- Required actions
A) Please check the three statements below against the street harassment map article and answer yes or no for each, quoting the words of the article that decide it: (i) The UnBash TC Map project was launched in September. (ii) People who experienced harassment post their reports directly on the map themselves. (iii) The website runs on Google maps.
B) Carry on the street harassment map article from its last sentence, keeping its tone and subject.

- Page
■ ■ ■ ■ ■
Street harassment and cat calls from cars now have a place to be reported other than to the police department.

University of Minnesota students and community members involved with Twin Cites Avengers , a tolerance group, launched the UnBash TC Map project in September with the goal of giving citizens a place to document street harassment that happens every day in the city, continuing education student Megan Lipke said.

An idea stemming from an incident of street harassment she experienced herself, Lipke said the website is intended to be a place where people can report situations that made them feel uncomfortable, but aren’t something that would necessarily be reported to the police.

“The site is a map that is an open resource for people to share their experiences in the Twin Cities from anything from gender injustices to queer bashing,” she said.

Powered by Google maps, the website lists the location and incident that occurred there. Reports of harassment are e-mailed to the Twin Cities Avengers, who then post them online.

“All we do is complain about this kind of stuff,” Lipke said. “We figured if we could bring all of the experiences into one central location it could be a resource for the entire community.”

But Harriett Haynes , a senior psychologist at University Counseling and Consulting Services , said although giving a voice to an incident can make a person feel empowered, it does little to help deal with the larger issue.

“The person who sends out [the comment] might feel momentary relief, but the powerful impact isn’t as great if it is all negative,” Haynes said.

Venting frustration is one of the main purposes of the map, Lipke said.

She said she thinks people often yell comments out of cars or make comments to people because they believe there is no consequence, whereas the map project gives people a place to post a license plate number or cell phone photo of the perpetrator, taking away the anonymity.
■ ■ ■ ■ ■
- Given information
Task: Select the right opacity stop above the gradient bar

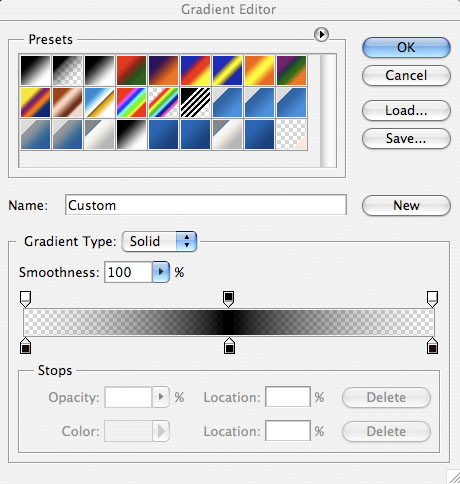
■ ■ ■ ■ ■
- Exercise results
A)
(i) Yes: "launched the UnBash TC Map project in September"
(ii) No: "Reports of harassment are e-mailed to the Twin Cities Avengers, who then post them online."
(iii) Yes: "Powered by Google maps"

B)
Rebecca Listermann , a former continuing education student and a member of the Twin City Avengers, said the idea is similar to a New York City based website called Holla Back New York intended to expose street harassment.

“It’s important because a lot of times people have incidences of street harassment that aren’t the sorts of things you are going to report to police,” she said, “but it’s important to give voice to experiences that have happened in the public sphere.”

Haynes said she thinks the website may be more effective if it offers victims suggestions on how to deal with future situations or counters the negative incidences with reports of kindness in the same areas.

“The whole idea of the website is to empower people,” she said. “I like the idea of empowerment, but I’d also like to find out a way to address something that bothered me.”

The site receives a new post only about once a week, but Lipke said she attributes that to lack of awareness in the community that the website exists.

However, she said she hopes eventually the website will be irrelevant because incidents are no longer reported.

Haynes said although it may be idealistic, she too, hopes eventually there will be no need for a website like this.

“Hopefully the day will come when we don’t feel like there’s so many of these things happening that we want to map them out,” she said.